The result is that no matter what happens at Camp David, Barak will have to abandon one of his most cherished goals. No Israeli leader ever placed greater emphasis on national unity, yet if Barak negotiates a deal under these circumstances, it may well strain Israeli society to the breaking point. If he rejects Arafat's ultimatum, his role will be no less tragic: the prime minister who vowed to end the 100-year Arab-Israeli conflict will instead have proved that compromise with the Arab world, for now, is impossible.

When he was elected prime minister, Barak set out to finish the work Yitzhak Rabin began. And he knew that to do so, he had to learn from Rabin's mistakes. Crucially, he resolved not to repeat Rabin's disastrous taunting of his right-wing opponents; instead, Barak tried to empathize with their fears.Unlike Rabin, he seemed to understand that he couldn't make peace with only half the country behind him. Yet now he is doing precisely that, aiming for the most far-reaching deal in the country's history with barely a coalition. He failed because in one essential way he was too similar to Rabin to break from his mentor's mold: he too is a loner, convinced that only he is smart enough to be entrusted with war and peace. He refused to involve most of his Cabinet in the peace process, and now he is negotiating without its support. The leader who insisted that Israelis make peace among themselves before making peace with their neighbors couldn't even make peace with the ministers in his own government.

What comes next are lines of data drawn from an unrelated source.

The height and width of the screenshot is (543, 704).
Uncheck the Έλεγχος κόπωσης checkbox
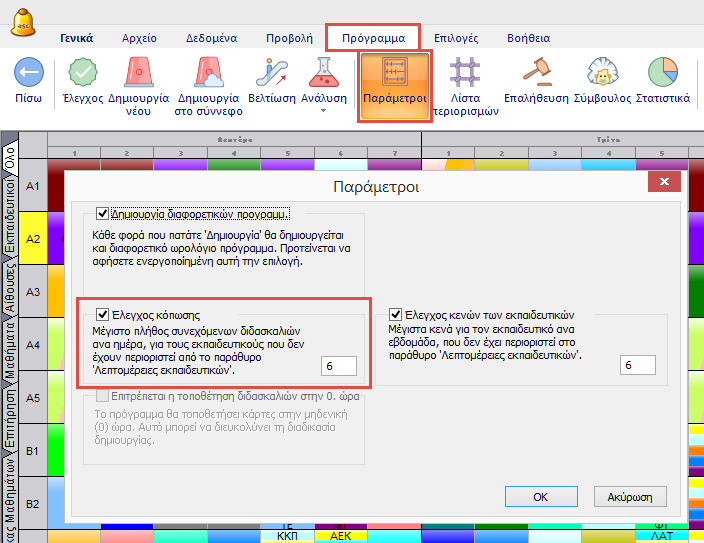102,313
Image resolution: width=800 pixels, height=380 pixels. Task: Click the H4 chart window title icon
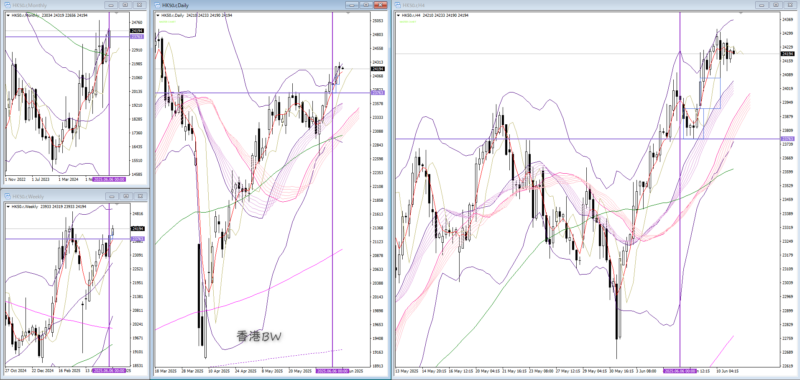(x=398, y=5)
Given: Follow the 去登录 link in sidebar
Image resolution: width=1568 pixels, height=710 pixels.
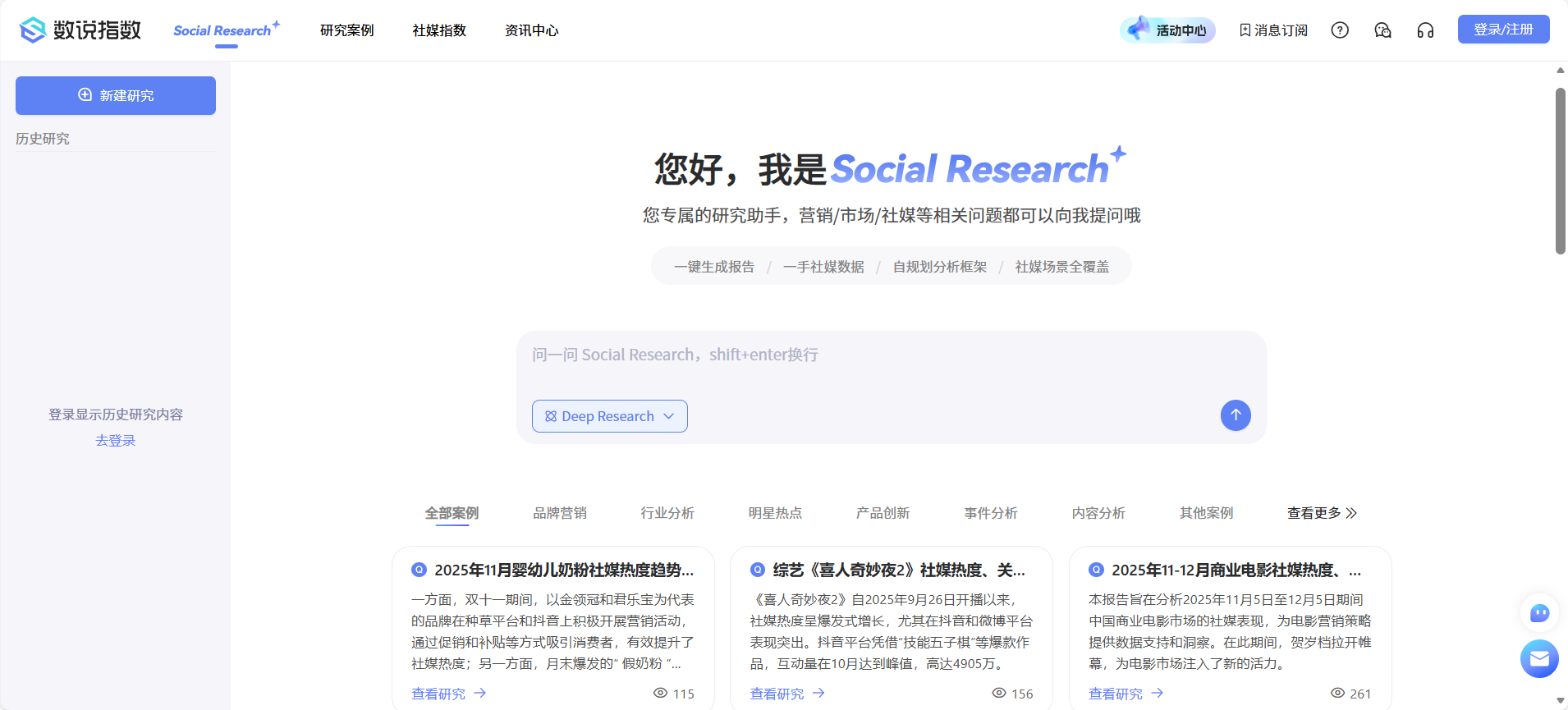Looking at the screenshot, I should click(x=116, y=441).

As Barak sat in parliament last Monday for a humiliating vote of no confidence just before flying to Washington, he wore a small, defiant smirk that said, I'll show you all what I can do. He survived the vote, but that bravado will not bring the Israeli prime minister the ultimate victory he craves. Indeed, it is the reason he has already failed.

Yossi Klein Halevi is a contributing editor to The New Republic and a fellow at the Shalom Hartman Institute in Jerusalem. He is the author of At the Entrance to the Garden of Eden: A Jew's Search for God with Christians and Muslims in the Holy Land.